Yes, I know we just released 4.8. This is a rollup release, capturing everything that was committed to the 4.6 branch after 4.6.1 and before 4.8 came out. If you are going to upgrade, it’s worth it to go to 4.8, but this way there’s a clean final version in the 4.6 branch.
(Hat tip to Sascha Wildner for reminding me to do this.)
It’s happening tomorrow night at the NYCBUG meeting: a yes.c code reading. (more details) Go, if you are close.
I am late in mentioning this, because it was added just before the DragonFly 4.8 branch: there’s a new ‘efisetup(8)‘ script added to DragonFly. Use to to perform a complete a UEFI-bootable installation to a given disk.
I’m very UNIXy this week.
- Have You Played… Event[0]? Sounds like a simulation of IRC.
- TERRIBLE, AWFUL, NO GOOD, REALLY BAD HEAVY METAL ALBUM COVERS FROM ALL OVER THE WORLD. (via)
- The Best Metal on Bandcamp: March 2017. A palate cleanser from the last link.
- Google Open Source Docs. Everyone releases their code, but not their methodology, which is arguably as important. (via)

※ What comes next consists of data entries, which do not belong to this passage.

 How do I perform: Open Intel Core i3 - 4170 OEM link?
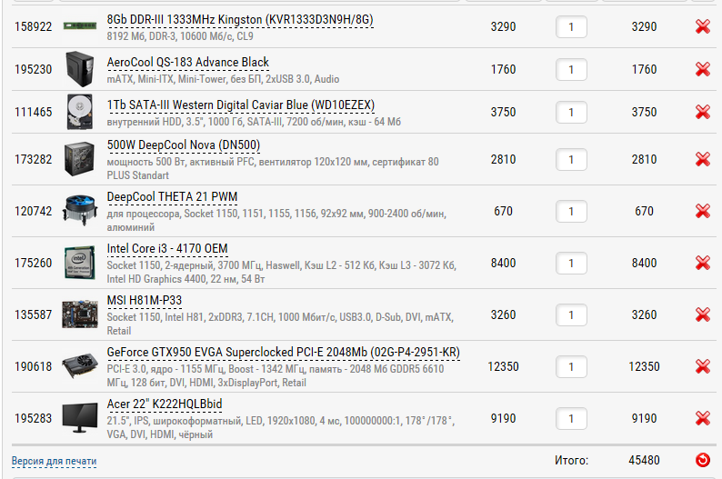[x=167, y=248]
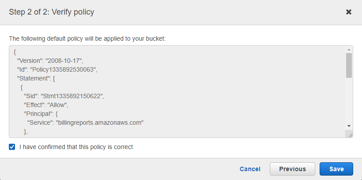Go back with the Previous button
This screenshot has height=180, width=362.
coord(292,169)
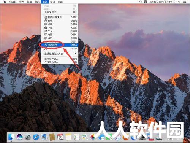Open Launchpad rocket icon in Dock
This screenshot has height=143, width=190.
(28, 137)
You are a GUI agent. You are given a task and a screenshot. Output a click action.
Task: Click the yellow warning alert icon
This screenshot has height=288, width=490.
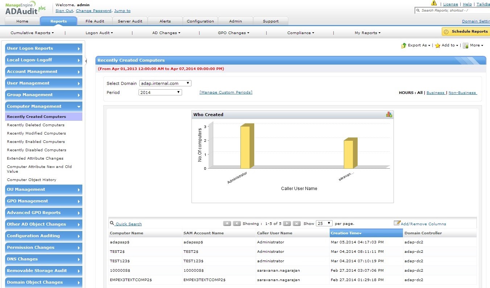point(434,3)
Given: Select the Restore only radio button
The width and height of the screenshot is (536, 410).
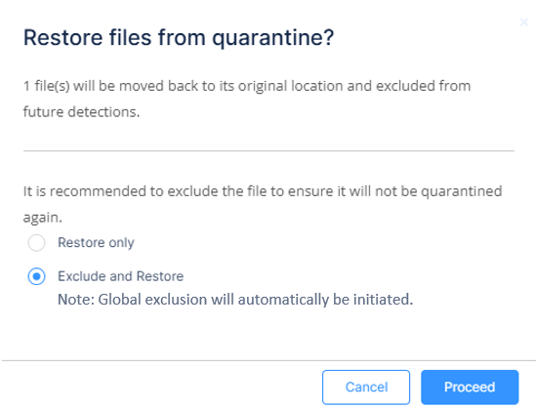Looking at the screenshot, I should coord(36,243).
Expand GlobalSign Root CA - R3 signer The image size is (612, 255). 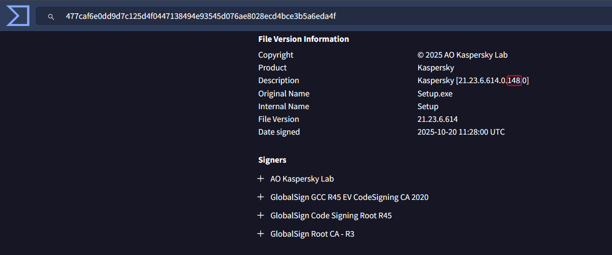[261, 234]
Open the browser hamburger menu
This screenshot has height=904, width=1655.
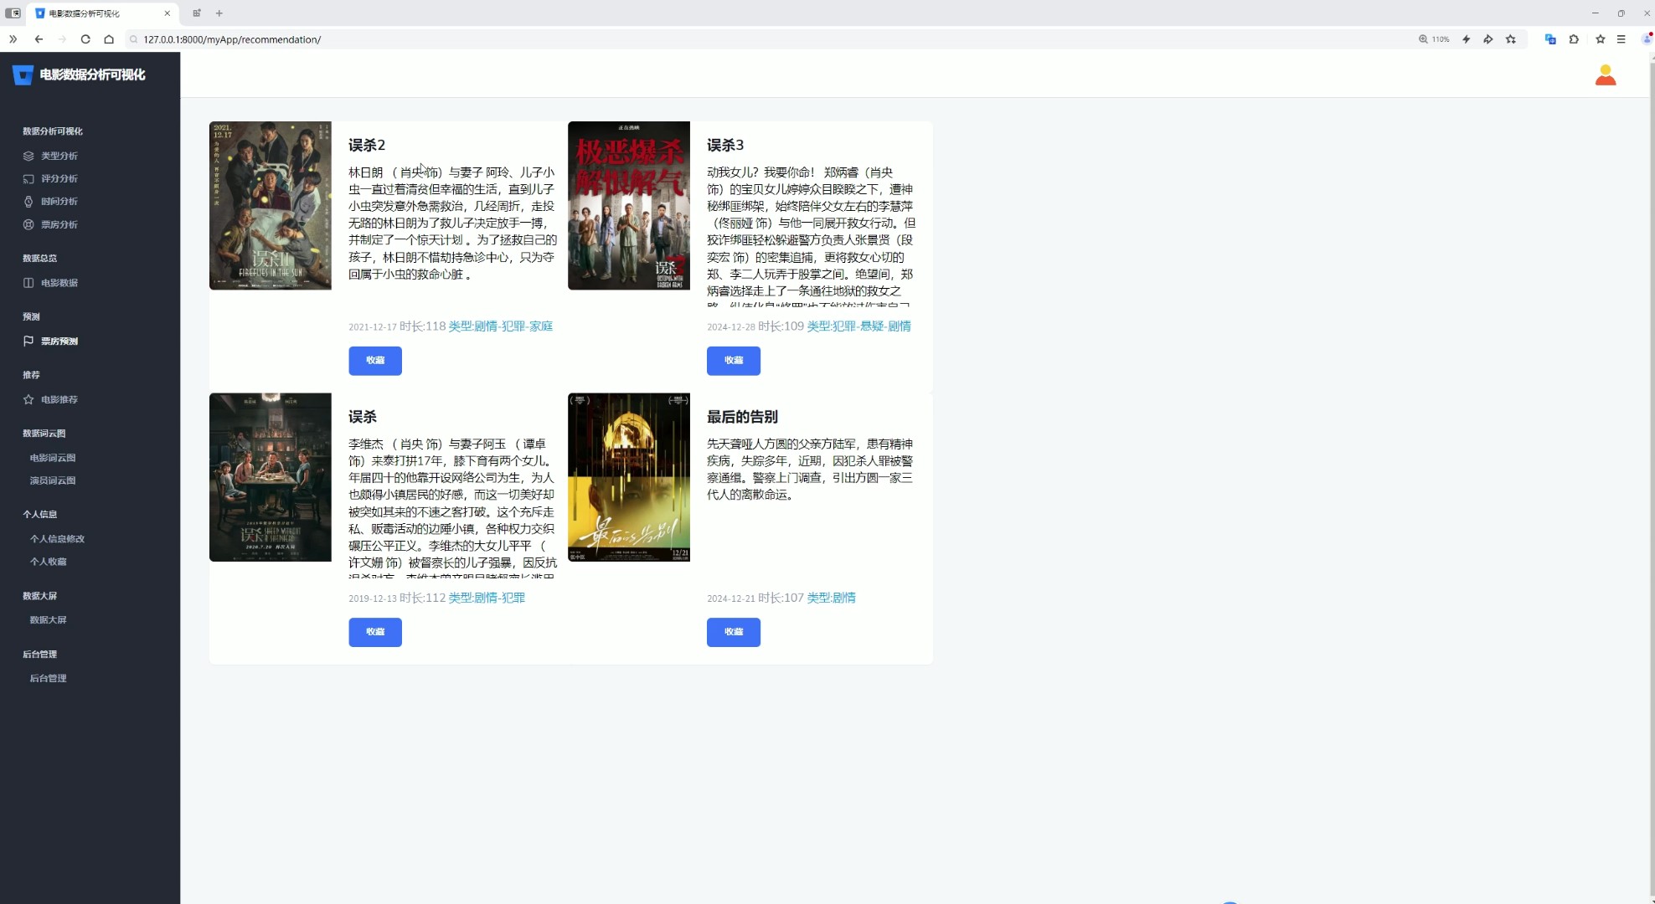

- Windows disk-loading/code-swapping. I remember this from Apple ][ days; there is no modern equivalent that I can think of.

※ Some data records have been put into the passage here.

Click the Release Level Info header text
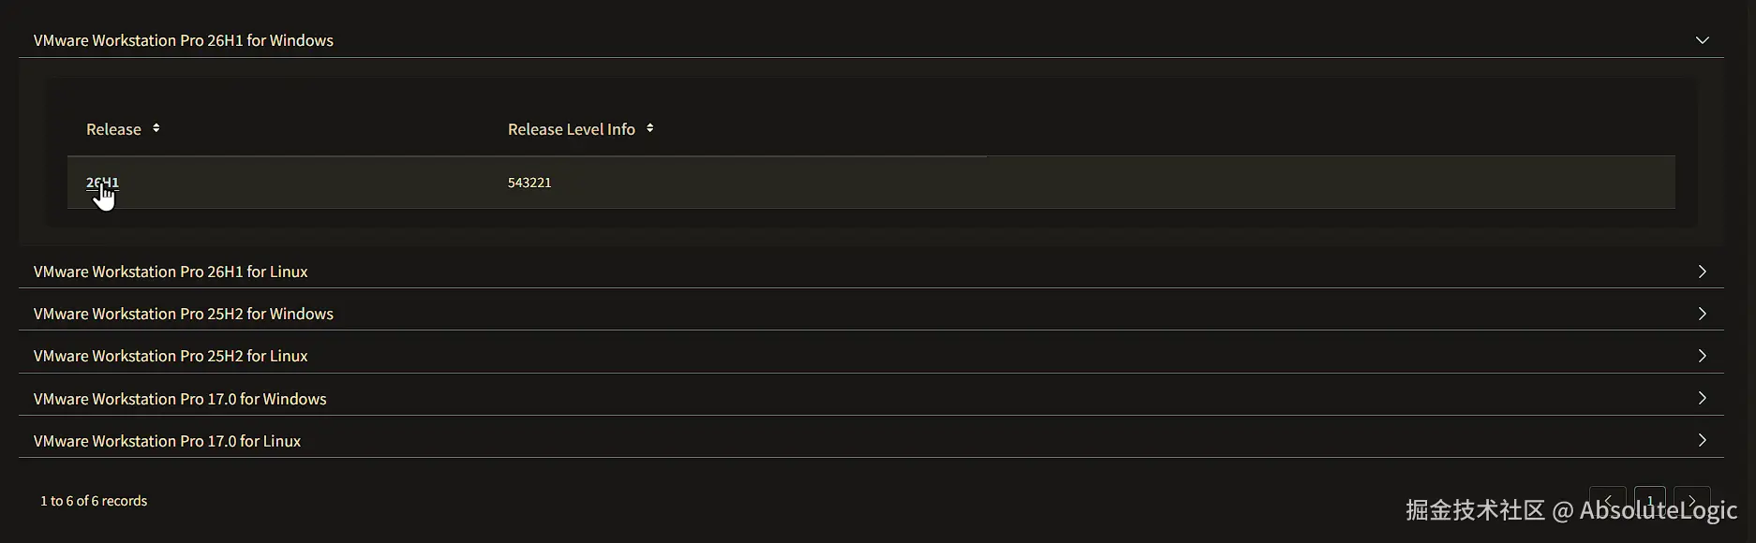 [572, 129]
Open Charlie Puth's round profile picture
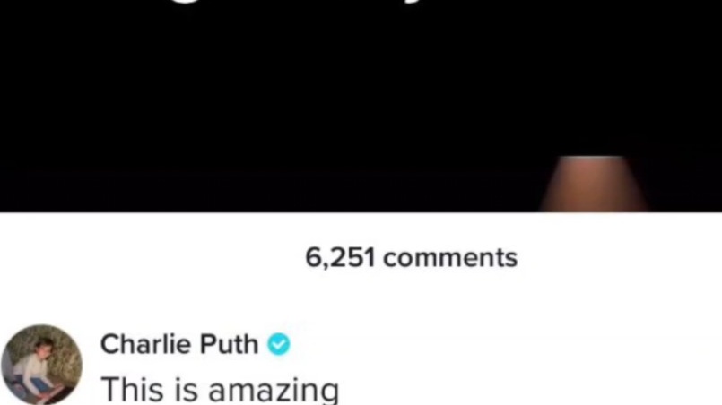The width and height of the screenshot is (722, 405). click(x=41, y=365)
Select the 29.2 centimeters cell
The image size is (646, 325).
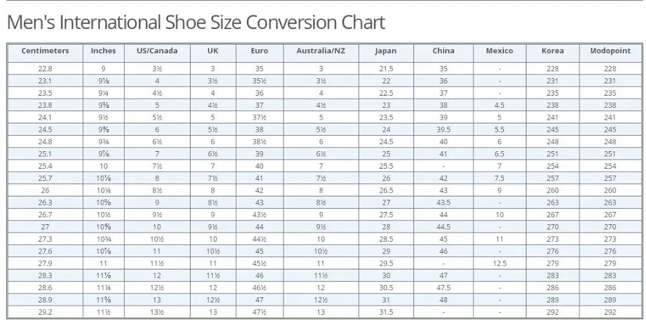pyautogui.click(x=45, y=312)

- The creator of Dwarf Fortress doesn’t really like to play games like Dwarf Fortress. (via)
- Research UNIX V8, V9 and V10 made public by Alcatel-Lucent. (via)
- Related: What’s the earliest UNIX (or unix-like) OS that is both easily available and can run on x86?
- How to learn Unix/Linux and Lesser known but still handy Linux commands. Essentially command line tool education.
- Zero Terminal. Another item for my teeny computer fetish. (via)
Your useful tip of the week: Setting the root login’s ‘full name’ to identify the machine that sent email. This makes so much sense. (via)
Odd batch of links this week.
- Not ‘other BSD’, but I didn’t have another good place for it: DragonFly 4.8 release discussion.
- LionBSD. Security-oriented FreeBSD packaging, at first look. (via)
- Changing Send/Receive Bandwidth on FreeBSD.
- Setting the Record Straight: containers vs. Zones vs. Jails vs. VMs. (via)
- The FreeBSD phone link from BSDNow, earlier this week, led me to these two other projects: FreeBSD Robot + Teensy 3.1 and MiniBSD laptop computer.
- *BSD for Dell XPS 13 (9350)
- OPNsense 17.1.4 released.
- vmm(4)/vmd(8) support for seabios and linux guests.
- “Httpd and Relayd Mastery” off to copyedit.
- NetBSD and Summer of Code, FreeBSD and Summer of Code. Deadline is in a few days!
- Upcoming NYCBUG events – next meeting is this Wednesday.
Your BSD-related fiction book of the week (year? decade?) :’git commit murder‘ is out, set at a (fictional) BSD convention.
Now that we’re past the DragonFly 4.8 release, Francois Tigeot has added an update to the i915 driver, bringing it to match what’s in the Linux 4.7.10 kernel. He also committed Peeter Must’s port of the vga_switcheroo module.
This week’s BSDNow has no interview, but covers most every BSD to some extent, and talks about something I find super-interesting: a BSD phone.
KnoxBUG is meeting tonight – there’s no speaker scheduled, so it will be open discussion.